"What're you trying to do?" Max asked. "Screw this kid up?"
"Ansel's as likely as any of us to end up with a problem client."
"What's a problem client?" Trager asked.
"Anyone who needs . . . extra attention," Freya said. She looked away from Trager, as if searching for something in the flowing ditch beside the road.
They emerged from the forest onto a well-paved highway that curved gently down between terraced fields. Clusters of weathered wood buildings sprouted from the gravelly soil, surrounded by poplars just filling out with new leaves. Ponds and canals on the valley floor sparkled in sunbeams that now regularly broke through the clouds.
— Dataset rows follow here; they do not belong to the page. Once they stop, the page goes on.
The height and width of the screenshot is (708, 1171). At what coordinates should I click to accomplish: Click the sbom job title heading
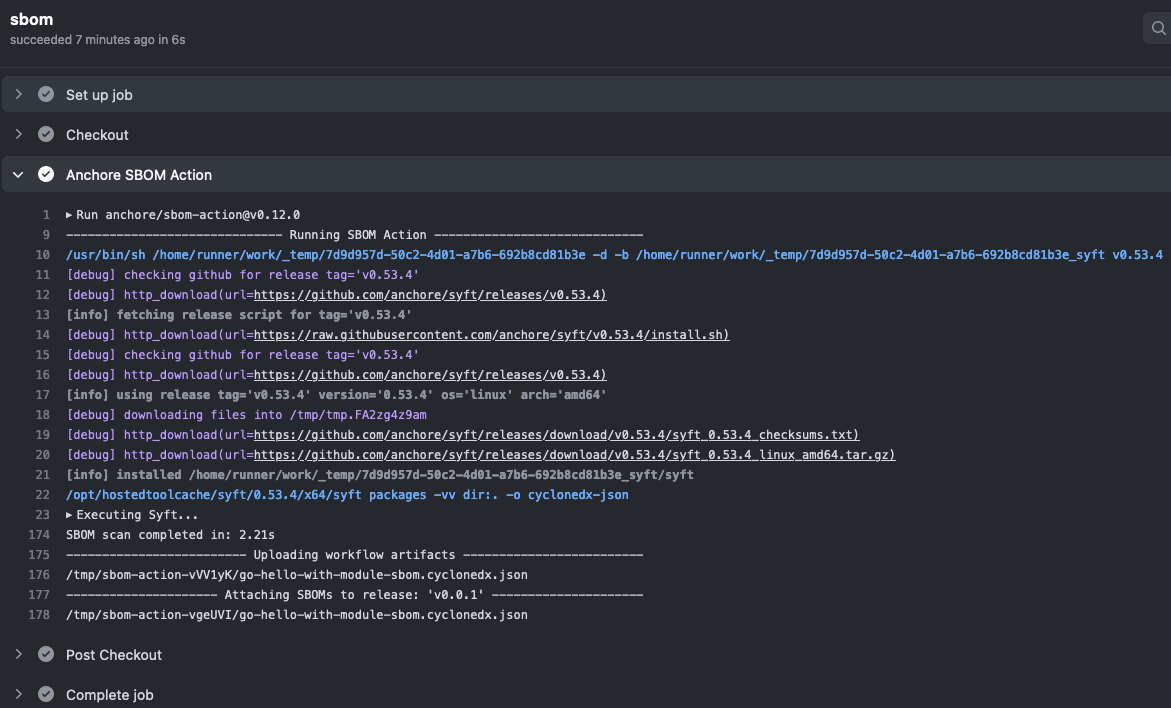click(31, 19)
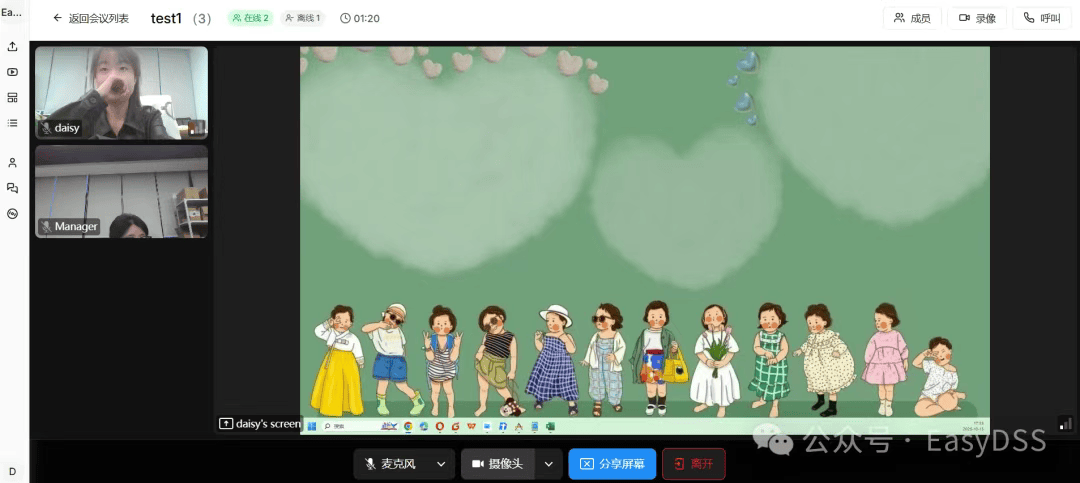Open the list view icon in sidebar
Viewport: 1080px width, 483px height.
[x=12, y=123]
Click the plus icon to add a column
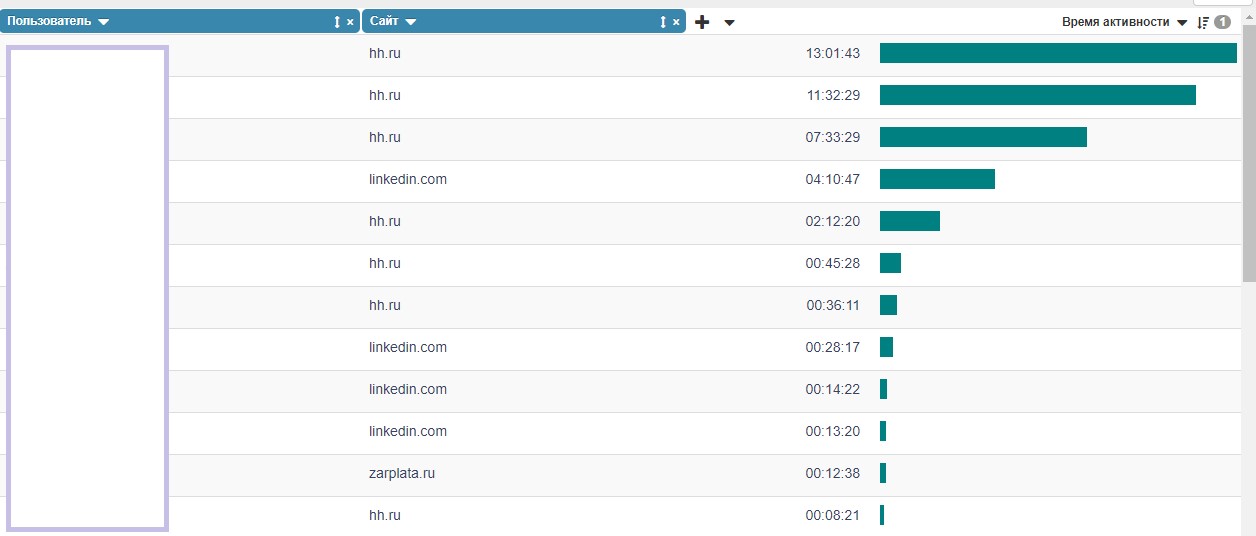The height and width of the screenshot is (536, 1256). [x=702, y=22]
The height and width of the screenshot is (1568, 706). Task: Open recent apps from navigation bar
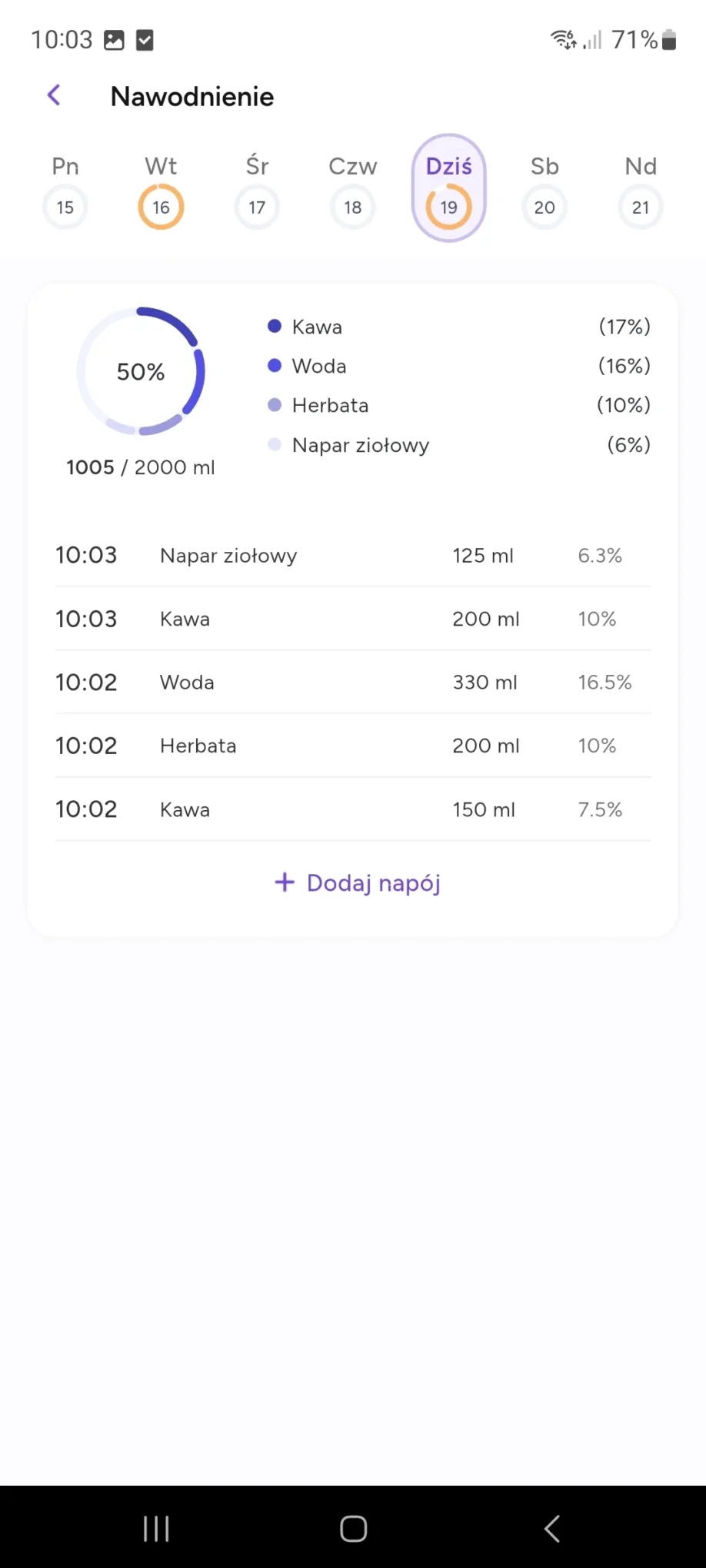click(156, 1529)
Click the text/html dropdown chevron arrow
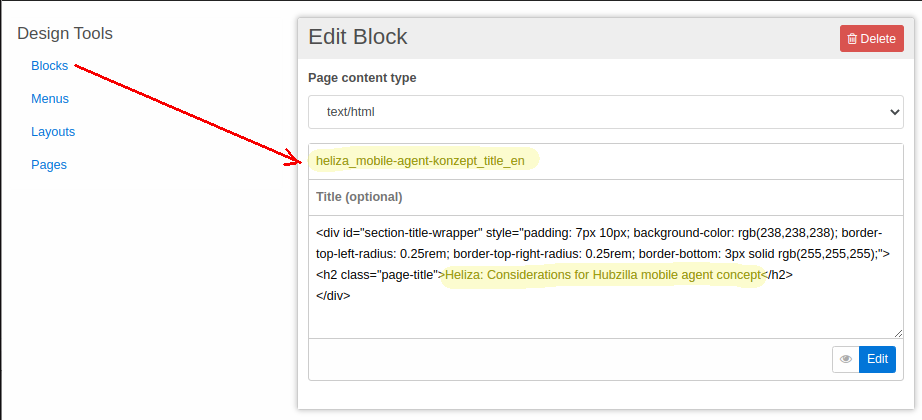922x420 pixels. (x=894, y=112)
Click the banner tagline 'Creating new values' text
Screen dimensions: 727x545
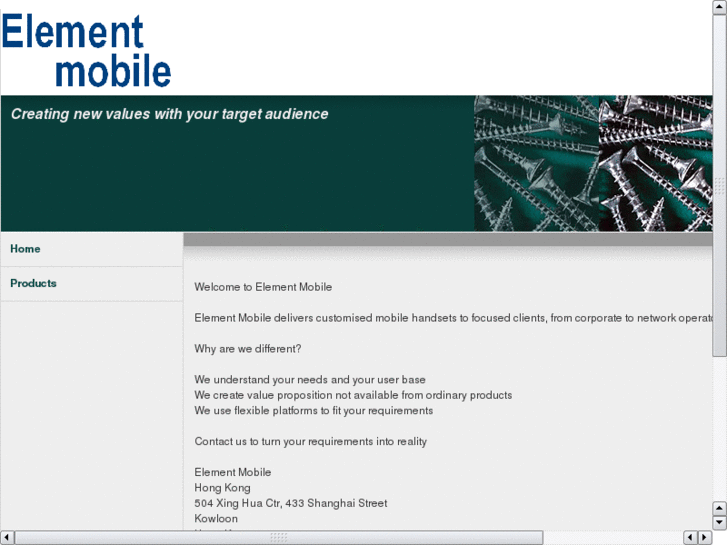[x=169, y=114]
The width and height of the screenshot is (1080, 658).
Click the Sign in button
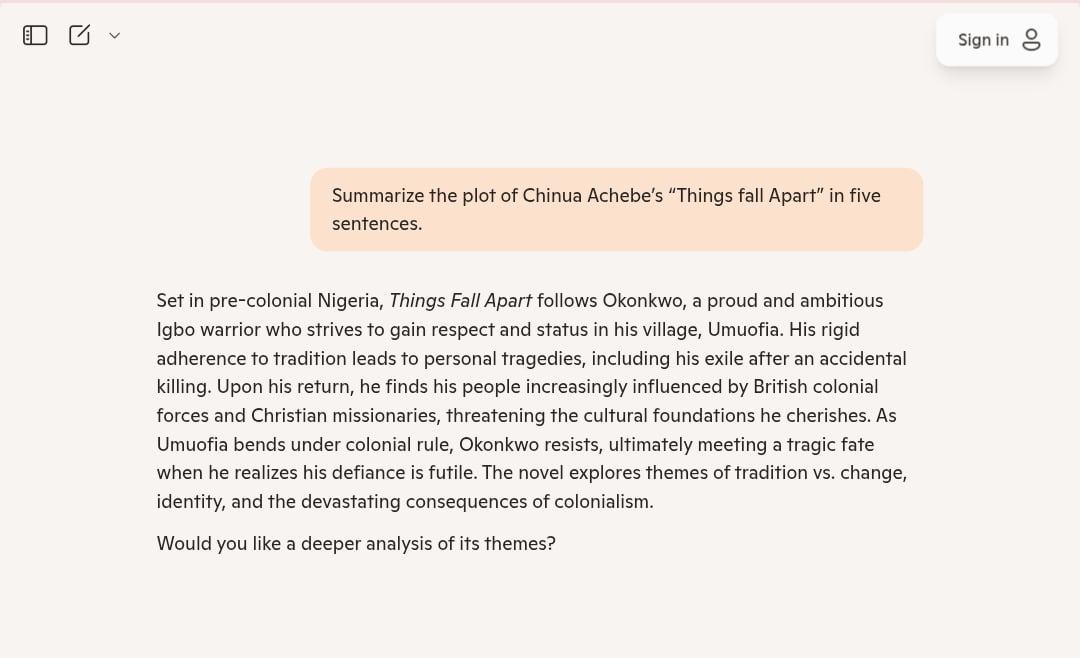(996, 40)
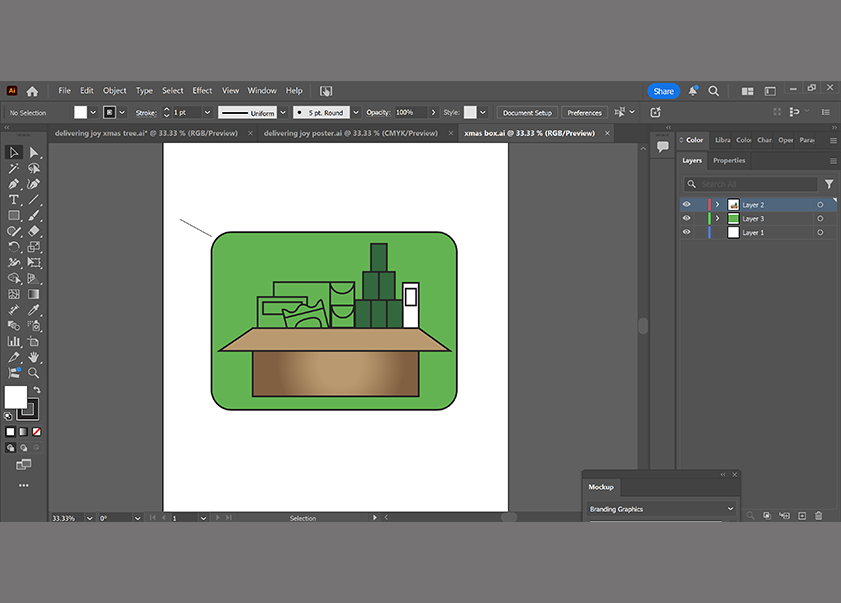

At the Jhelum River, the road contracted to squeeze through a medieval village of tall, overhanging wooden houses. Men, chickens, and sheep scrambled out of the way as the jeep careened through the narrow alleys.
"Shit, this is going to be close," Max said, checking his watch.
Beyond the hamlet, they turned onto a concrete highway cutting north through level fields toward Srinagar. Immense, garishly painted trucks thundered past in both directions. A horn exploded behind the jeep. Max bounced one wheel onto the rutted shoulder as a Dodge sedan driven by a bearded Sikh passed on the right. The tall hitchhiker from the Kawapatri road waved out of the passenger's window.
"Fucking Indians never learn," Max muttered.